Paket tersebut pertama kali diketahui oleh tetangga sekitar usai azan Magrib, sekitar pukul 18.30 WIB. Lalu saat diperiksa, paket berisi ayam yang baru dipotong tanpa kepala, lengkap dengan pesan tertulis yang berisi intimidasi terhadap Uchok dan keluarganya. Dalam pesan itu tertulis ancaman agar Uchok berhati-hati dalam menulis dan berkomentar di media jika ingin keluarganya tetap selamat.
Teror ini diduga berkaitan dengan sejumlah kritik tajam yang belakangan disampaikan Uchok ke ruang publik. Beberapa isu yang disorot antara lain desakan kepada Komisi Pemberantasan Korupsi (KPK) untuk memanggil Menteri Sosial Saifullah Yusuf alias Gus Ipul terkait pengadaan laptop senilai Rp33 miliar di Kementerian Sosial. Selain itu, Uchok juga menyoroti izin tambang PT Position yang disebut-sebut dibekingi jenderal polisi aktif, serta mendesak pencabutan izin perusahaan tersebut.

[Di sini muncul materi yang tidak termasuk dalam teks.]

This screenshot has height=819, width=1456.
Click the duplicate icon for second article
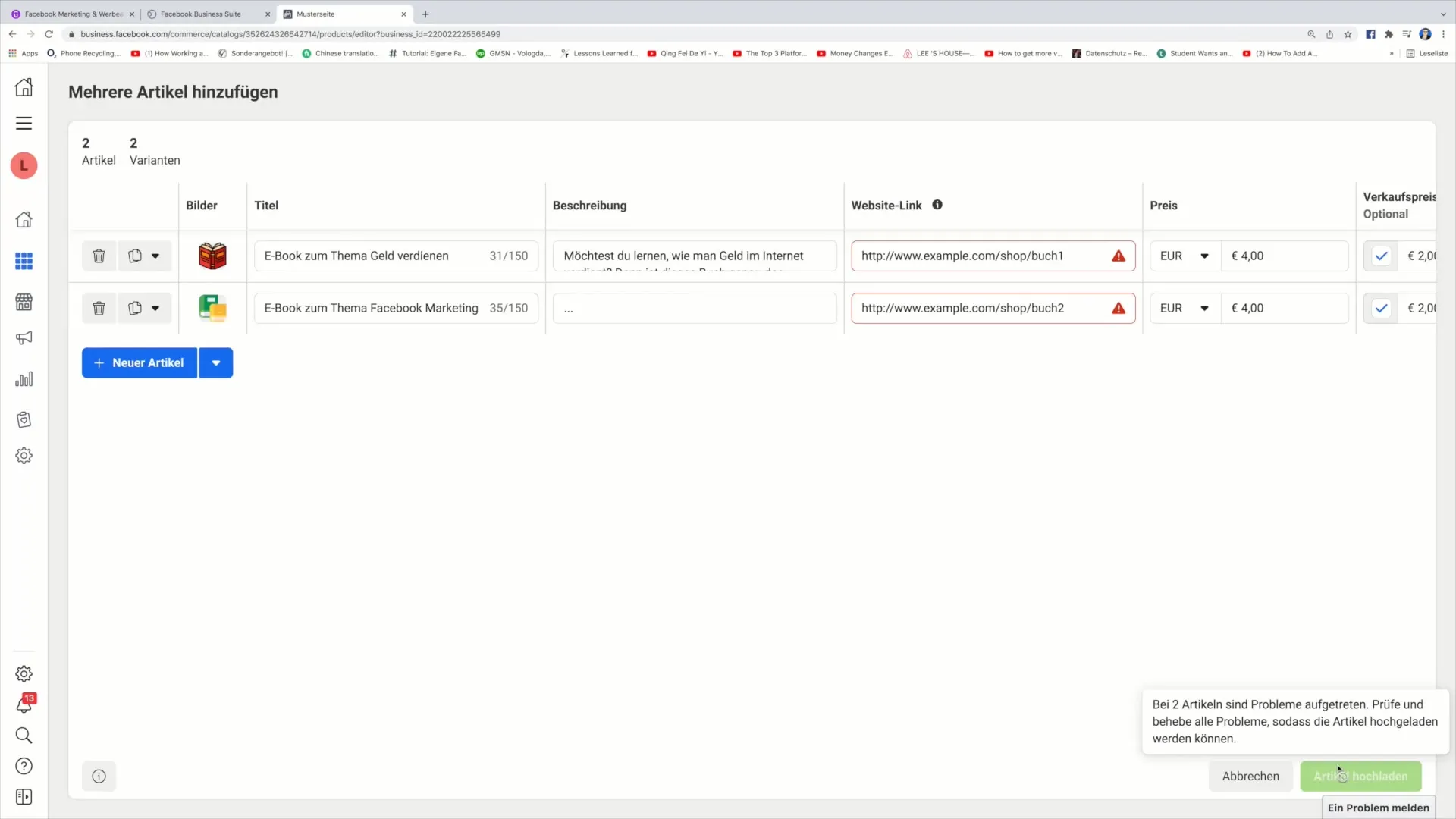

Tak hanya itu, Uchok turut mengkritisi lonjakan anggaran Operasi Modifikasi Cuaca (OMC) di BPBD DKI Jakarta yang dinilai janggal. Anggaran OMC disebut meningkat drastis dari Rp13,9 miliar pada 2025 menjadi Rp31 miliar pada 2026.
Menanggapi teror tersebut, Uchok menilai aksi intimidasi itu sebagai tindakan pengecut yang bertujuan membungkam suara kritis.
Ia menegaskan, ancaman terhadap dirinya dan keluarga tidak akan menghentikannya untuk terus menyuarakan kritik terhadap kebijakan dan dugaan penyimpangan anggaran publik.